● OBJECTIVE: Reproduce the lines below verbatim, everything from the first line down through the line that contains "coordinates (159, 275).", including both ends.

● EXERCISE DATA:

————————

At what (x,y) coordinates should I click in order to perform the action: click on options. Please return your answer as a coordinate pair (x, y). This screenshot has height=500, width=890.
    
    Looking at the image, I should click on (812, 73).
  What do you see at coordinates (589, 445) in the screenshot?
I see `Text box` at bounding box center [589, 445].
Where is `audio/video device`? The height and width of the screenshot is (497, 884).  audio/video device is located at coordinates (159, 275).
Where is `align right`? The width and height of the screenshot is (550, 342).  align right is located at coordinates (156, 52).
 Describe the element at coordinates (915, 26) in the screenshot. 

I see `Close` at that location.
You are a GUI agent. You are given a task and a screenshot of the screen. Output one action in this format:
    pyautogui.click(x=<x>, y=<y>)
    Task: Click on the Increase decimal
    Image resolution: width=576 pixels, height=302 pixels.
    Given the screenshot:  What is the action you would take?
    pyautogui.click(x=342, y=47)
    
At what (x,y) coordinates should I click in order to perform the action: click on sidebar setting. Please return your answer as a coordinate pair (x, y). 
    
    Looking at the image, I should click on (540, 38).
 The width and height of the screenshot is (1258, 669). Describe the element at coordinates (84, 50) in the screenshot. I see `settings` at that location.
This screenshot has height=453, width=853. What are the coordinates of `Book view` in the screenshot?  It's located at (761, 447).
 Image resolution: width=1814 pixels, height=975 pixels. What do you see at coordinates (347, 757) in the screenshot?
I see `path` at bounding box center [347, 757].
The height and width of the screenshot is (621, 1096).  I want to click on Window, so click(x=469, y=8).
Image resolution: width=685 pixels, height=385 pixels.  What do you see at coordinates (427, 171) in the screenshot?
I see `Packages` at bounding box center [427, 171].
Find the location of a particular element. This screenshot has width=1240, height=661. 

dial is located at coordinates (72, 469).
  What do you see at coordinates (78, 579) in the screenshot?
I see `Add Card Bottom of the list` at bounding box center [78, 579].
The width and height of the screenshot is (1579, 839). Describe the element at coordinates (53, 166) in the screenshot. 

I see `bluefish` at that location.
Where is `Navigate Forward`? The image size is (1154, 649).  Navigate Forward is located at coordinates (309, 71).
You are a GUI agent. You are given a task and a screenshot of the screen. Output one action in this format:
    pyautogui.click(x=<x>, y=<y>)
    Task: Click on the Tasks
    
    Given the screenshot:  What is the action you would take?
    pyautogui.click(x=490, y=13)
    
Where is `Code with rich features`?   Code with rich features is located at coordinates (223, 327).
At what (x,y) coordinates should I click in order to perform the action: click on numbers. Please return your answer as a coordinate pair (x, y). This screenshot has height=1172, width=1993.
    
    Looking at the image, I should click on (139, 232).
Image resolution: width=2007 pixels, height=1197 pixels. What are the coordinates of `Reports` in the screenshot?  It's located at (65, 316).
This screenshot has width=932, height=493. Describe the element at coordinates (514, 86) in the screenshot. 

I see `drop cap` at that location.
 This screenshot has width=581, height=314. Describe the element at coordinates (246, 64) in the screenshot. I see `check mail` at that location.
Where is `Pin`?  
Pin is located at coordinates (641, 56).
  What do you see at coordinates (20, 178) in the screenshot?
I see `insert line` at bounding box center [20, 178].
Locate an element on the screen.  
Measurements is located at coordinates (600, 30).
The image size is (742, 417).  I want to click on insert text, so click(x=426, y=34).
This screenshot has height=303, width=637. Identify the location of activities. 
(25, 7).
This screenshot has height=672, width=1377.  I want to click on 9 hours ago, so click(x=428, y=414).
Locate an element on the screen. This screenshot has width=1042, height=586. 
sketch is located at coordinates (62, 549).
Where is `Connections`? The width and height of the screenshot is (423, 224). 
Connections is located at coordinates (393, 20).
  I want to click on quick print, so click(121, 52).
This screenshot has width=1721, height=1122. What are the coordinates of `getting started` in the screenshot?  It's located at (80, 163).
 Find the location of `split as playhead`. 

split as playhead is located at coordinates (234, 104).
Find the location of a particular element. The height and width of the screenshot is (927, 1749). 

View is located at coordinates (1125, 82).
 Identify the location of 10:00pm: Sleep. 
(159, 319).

————————

● ANSWER BELOW:
At what (x,y) coordinates should I click in order to perform the action: click on options. Please return your answer as a coordinate pair (x, y). This screenshot has height=500, width=890.
    
    Looking at the image, I should click on (812, 73).
  What do you see at coordinates (589, 445) in the screenshot?
I see `Text box` at bounding box center [589, 445].
Where is `audio/video device`? The height and width of the screenshot is (497, 884).  audio/video device is located at coordinates (159, 275).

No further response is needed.